I think
I've mentioend before that these days my parents would probably
be guilty of child cruelty or something. My 8th (I think) birthday
prsennt consisted of things like a woodworking tenon saw, a junior
hacksaw, a set of twist drills, a wheelbrace (hand drill) to use them in,
a small vice, and so on.
Now I'm jealous ;-)
Those are hardly exotic tools :-)
I was really interested in that Technic Lego that used to be around - I spent
many an hour designing gearboxes and the like. I'm not sure if you can even
get the stuff these days (or if it's anything like it used to be - gradually
I think it is still available. A few years back I was in a Lego shop in,
IIRC, Bluewater (a larger shopping centre to the East of London) and they
certianly had it. In fact you could buy an empty box form them in various
sizes (cost more as it got larger) and fill it with yor own assortment of
parts, and the Technical gears, spindles, etc were there.
The first version of Lego Mindstorms used the nroaml Technical mechancial
bits. I have no idea what the latest one uses.
there were more and more custom parts creeping into
the model kits, and of
course anyone with a real interest in that stuff built the kit model once and
then used the parts to create their own things)
Of course. Hackery does not come from follwoing the instructions :-)
FischerTechnik, alas, went the same way. The stuff I grew up loving was very
general-purpose with few custom aprts. Even the electronics stuff was
things like relay moduels, analoughe comparator modules, etc. Now,
apprently, you get a pre-built and configured black box for the projects
in that kit. Bletch!.
Maybe after I desing a multimeter I should design an educational
construction toy.

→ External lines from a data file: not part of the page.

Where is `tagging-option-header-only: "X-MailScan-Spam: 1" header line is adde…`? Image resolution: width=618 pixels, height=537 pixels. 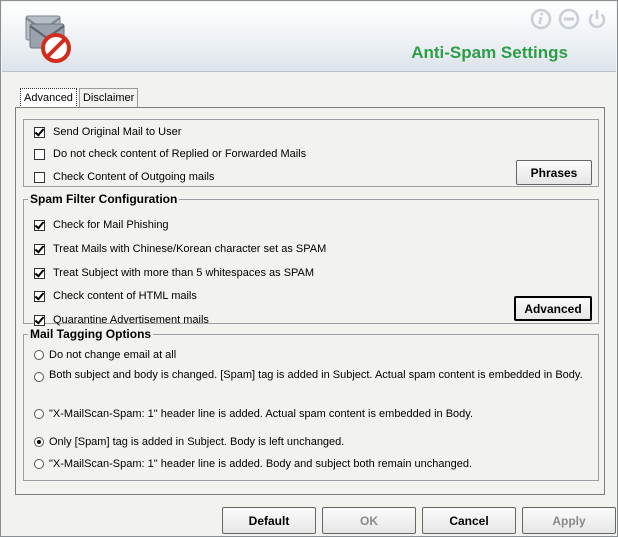 tagging-option-header-only: "X-MailScan-Spam: 1" header line is adde… is located at coordinates (253, 464).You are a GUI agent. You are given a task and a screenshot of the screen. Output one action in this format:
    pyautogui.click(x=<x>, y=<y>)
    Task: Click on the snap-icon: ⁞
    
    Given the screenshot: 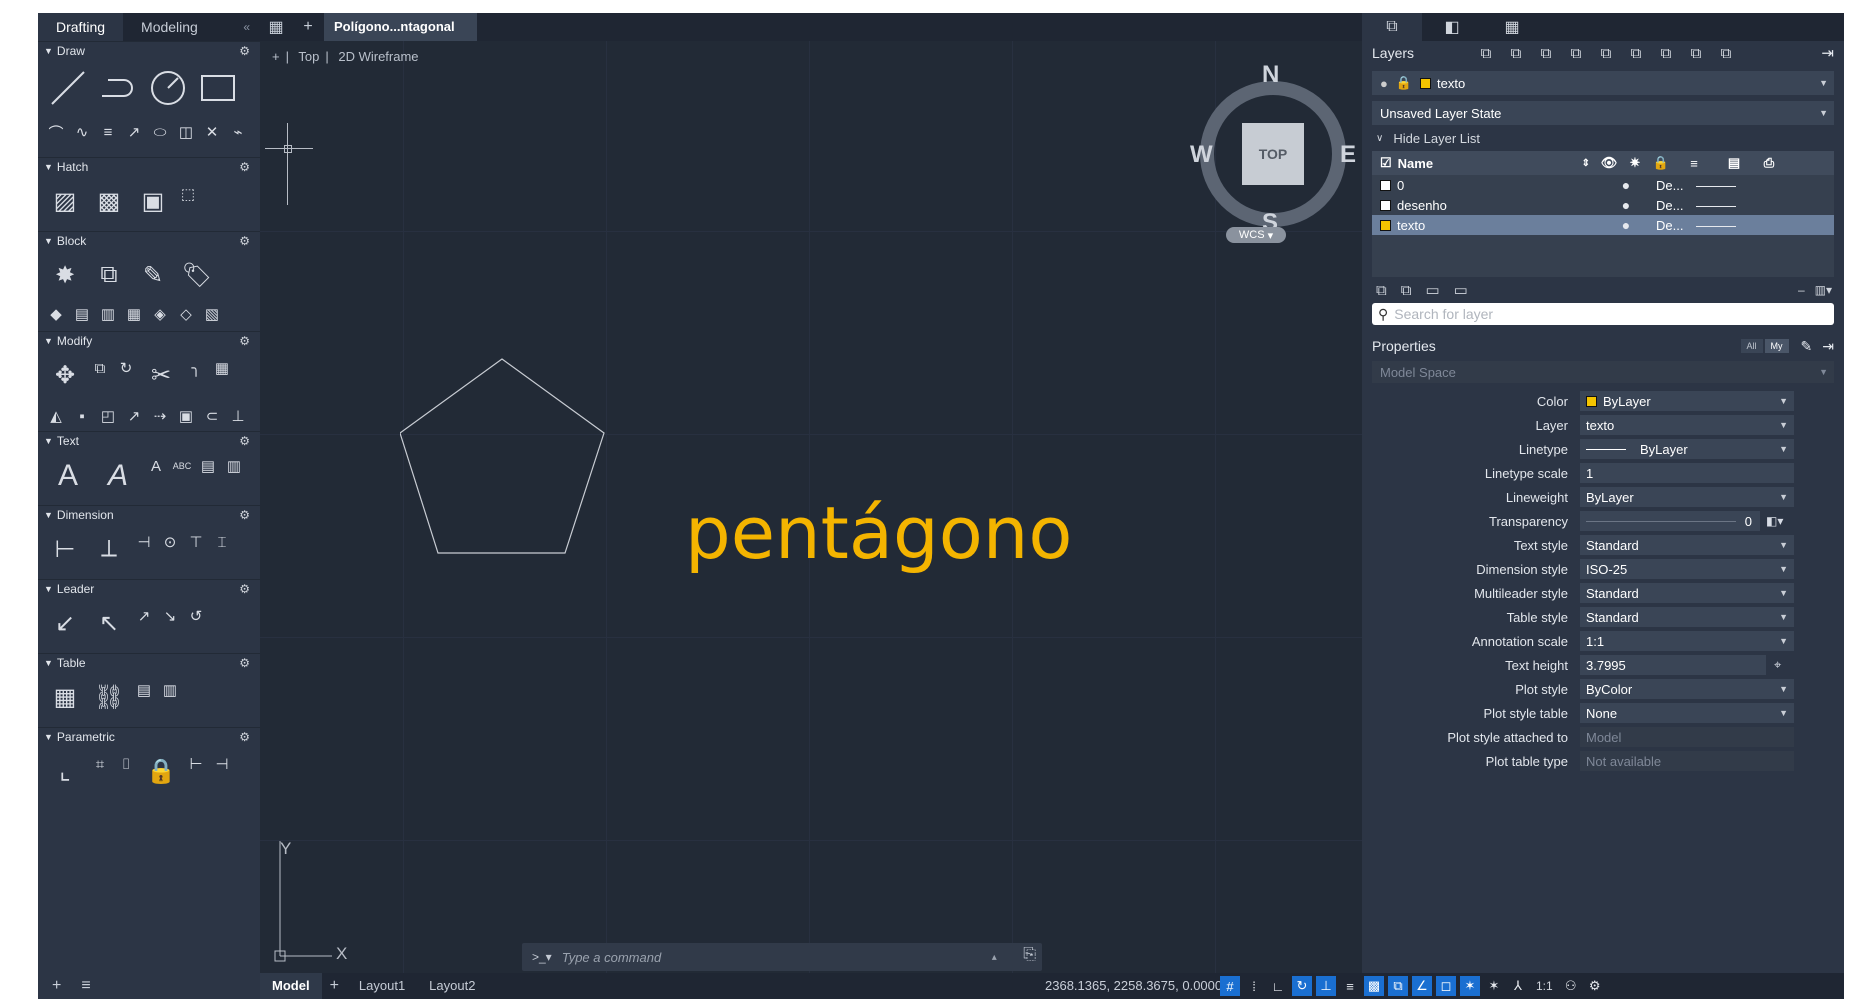 What is the action you would take?
    pyautogui.click(x=1254, y=986)
    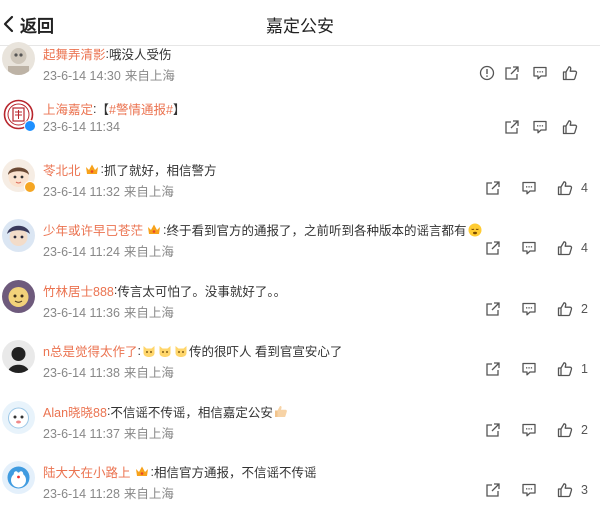  What do you see at coordinates (300, 186) in the screenshot?
I see `comment-row: 苓北北 : 抓了就好，相信警方 23-6-14 11:32 来自上海 4` at bounding box center [300, 186].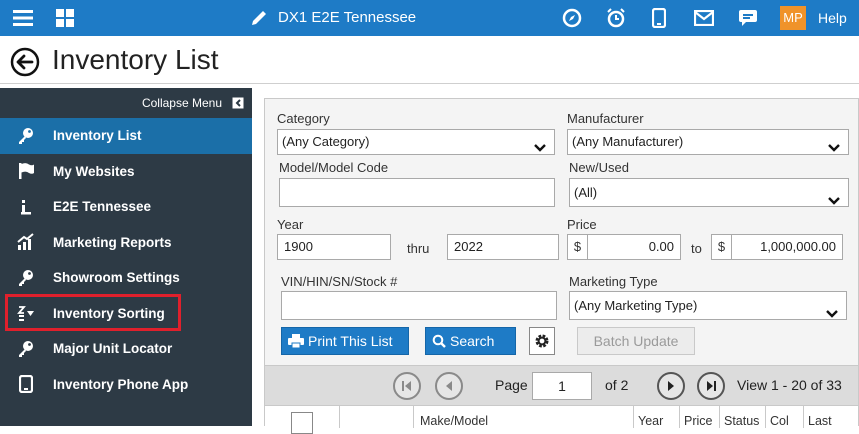  Describe the element at coordinates (742, 417) in the screenshot. I see `column-header-status: Status` at that location.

Now, should the basic kit include enought bits to make
a fairly accurate mini-lathe so you can make more parts yourself :-)
I certianly think there are fewer constructional
toys around now than
there were perhaps 30 or 40 eyars ago. I must have over a dozen
different educational electronics systems, and none of them are Heathkit
:-). As I've said before, I think the Philips EE kits were the most fun,
but teher were others.
I was probably around 7 when I got one of those ones with the bendy springs
and a bunch of wires for making connections to components that were mounted on
the board - it was a good introduction to electronics. I don't remember how
I know them....
I always preferec the Philips kits becauise the components weren't
pre-mounted (as in thost bendy-spring ones) or hidden inside modules
(Electroni-kit, Braun Lectron, etc). With the Philis EE kits you got to
handle and conenct 'loose' resistors, capacitors, etc. OK, the
transistors (BC148 and BF194 in Lokfit packages) were pre-soldered ot
little PCBs that fittedo not the spring terminals, but everything else
was just 'real' components. So of course you could trivially add extra
components yourself...
The kits I had had some interesting projects including both common forms
of AF signal generaotr (diode-mxing a pair of RF oscillators and taking
the beat frequency ; The Wein bridge osicllator with a lamp to stabilise
the gain (OK, it was transiotrised, but it's nice to have a kit that lets
you build something a bit like an HP200) and various suiperhet radios
(most enducational kits don't go beyond TRF recievers). I never had the
add-on kits that weren't sold in the UK, like the one with the CRT or the
TV tuner module...
To get the sliightly closer to being on topic, has anyone else here come
acros the Philps CL1600 series of eductional digital electronics modules?